- Your instructions
Wherever the line that contains "Task: Click the Classic" falls, repeat it and the lines after it exactly until the records end, without any pictures.

- Provided entries
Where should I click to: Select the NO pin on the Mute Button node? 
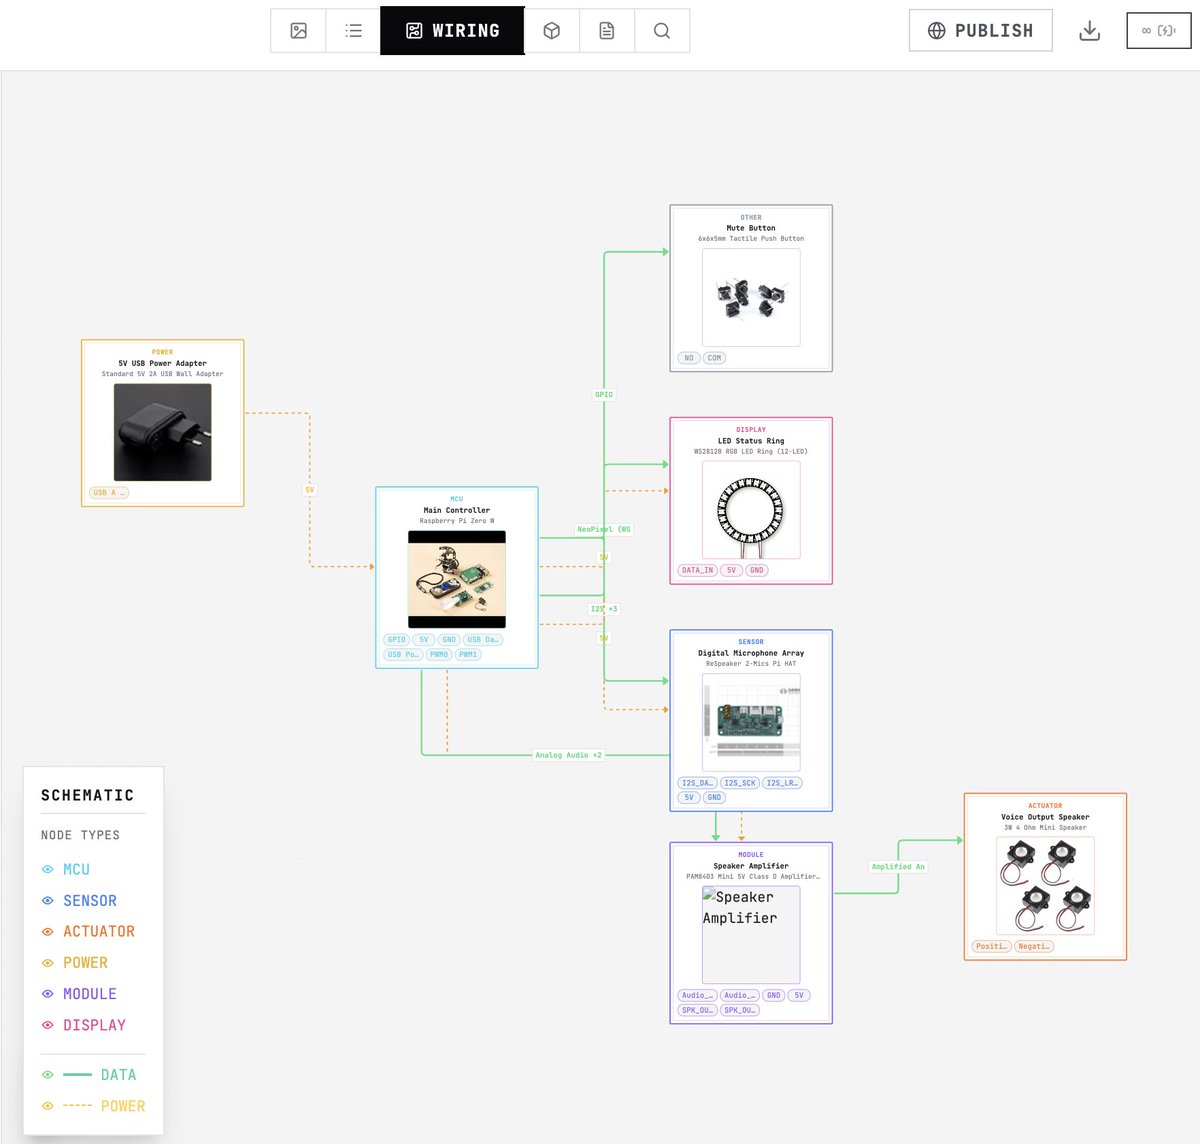click(688, 357)
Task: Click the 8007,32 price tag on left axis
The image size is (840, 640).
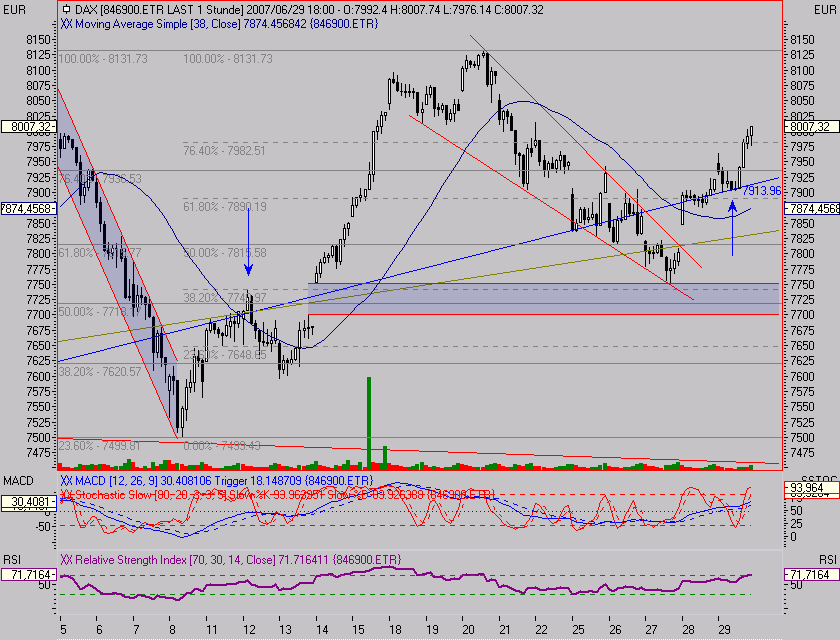Action: coord(25,127)
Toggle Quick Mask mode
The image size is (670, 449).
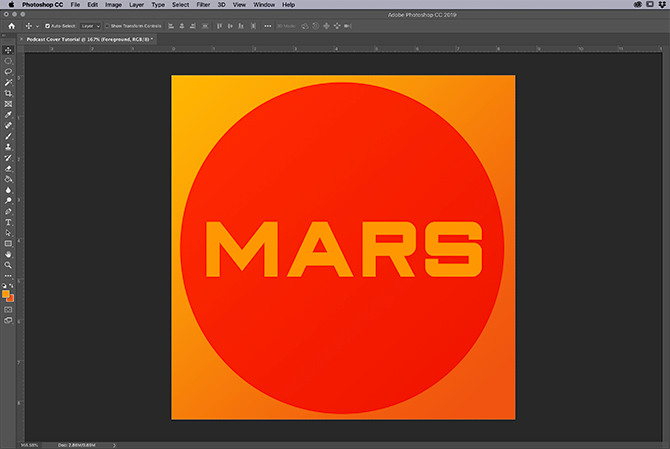click(x=8, y=309)
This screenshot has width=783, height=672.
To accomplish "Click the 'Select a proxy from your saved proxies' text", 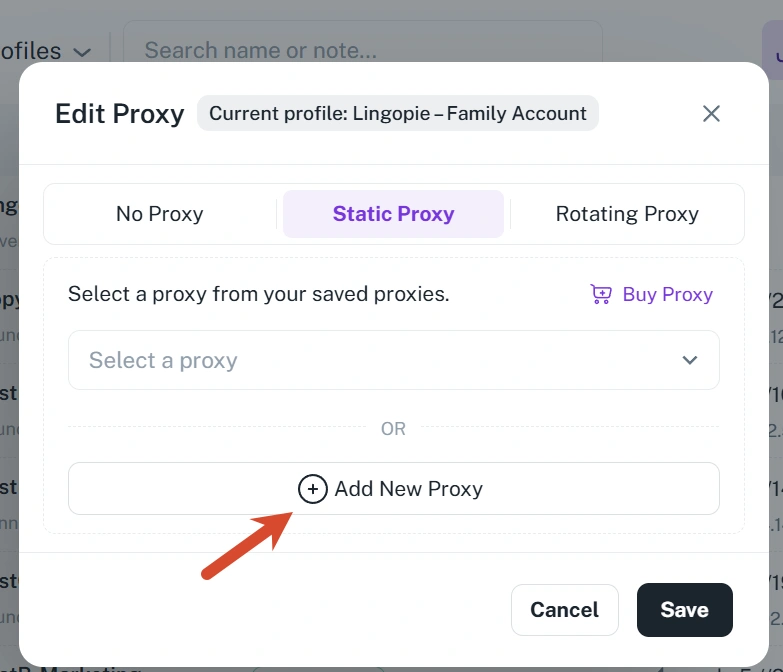I will (259, 294).
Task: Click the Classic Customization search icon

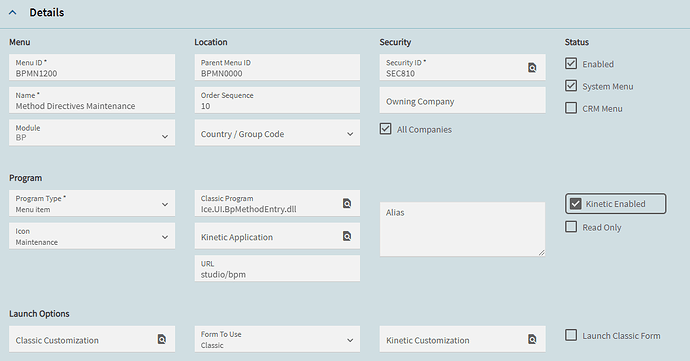Action: point(161,339)
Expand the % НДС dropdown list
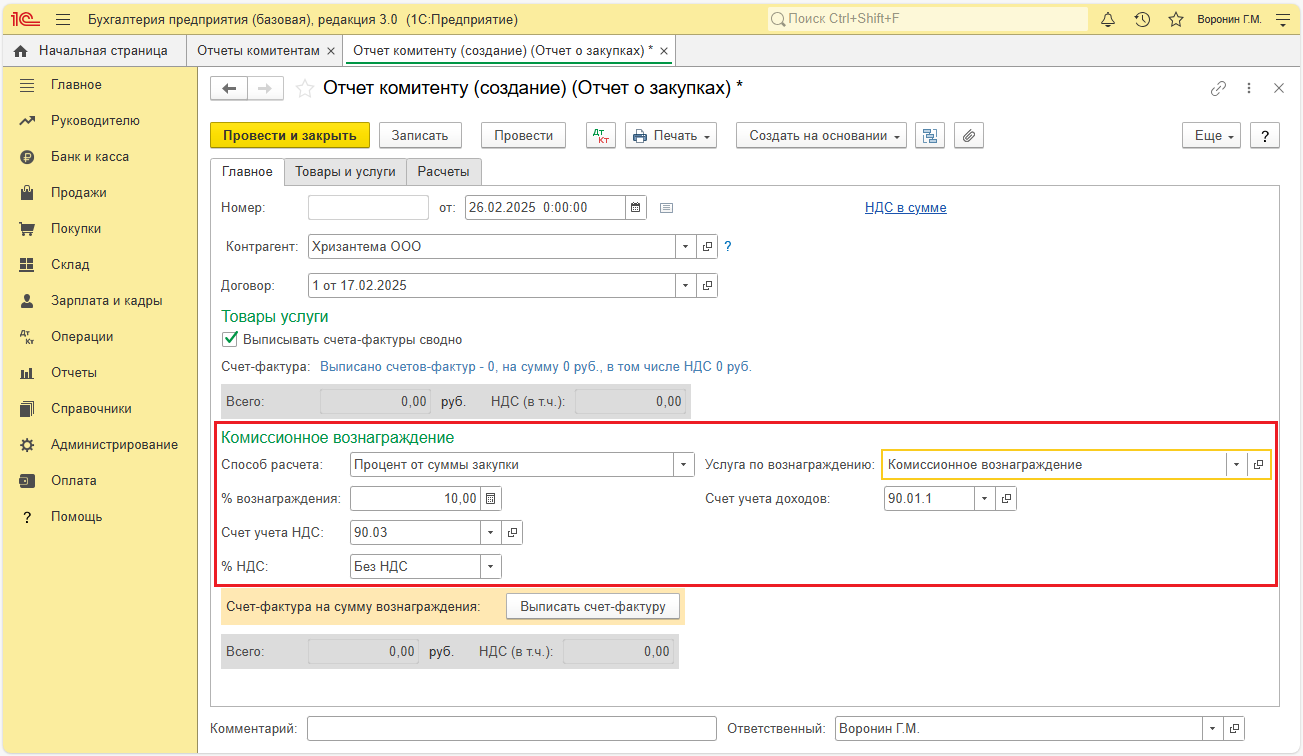This screenshot has width=1303, height=756. (x=491, y=566)
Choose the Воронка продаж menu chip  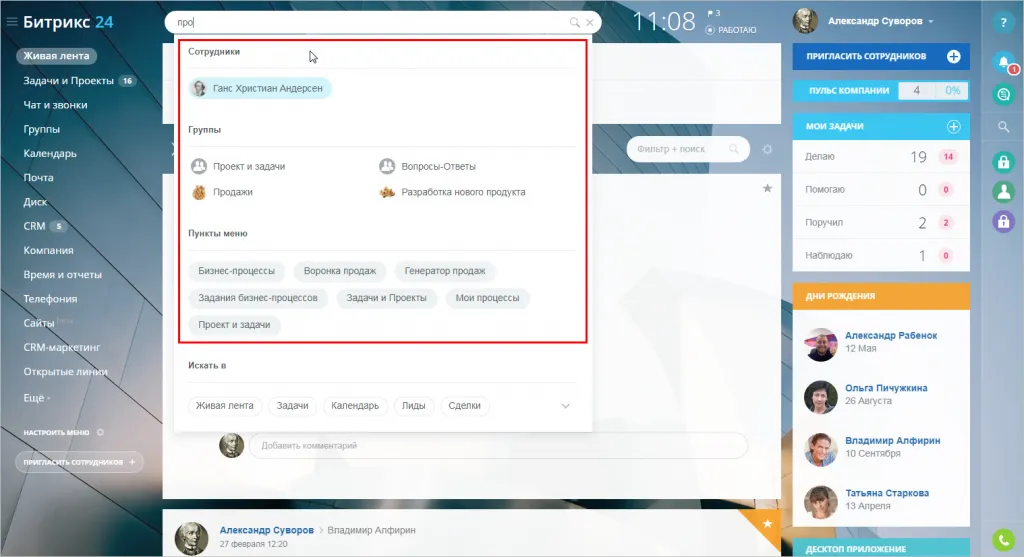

- Task result
Task: Click the Classic Customization search icon

Action: point(161,339)
Expand the % НДС dropdown list
This screenshot has width=1303, height=756. (x=491, y=566)
Choose the Воронка продаж menu chip  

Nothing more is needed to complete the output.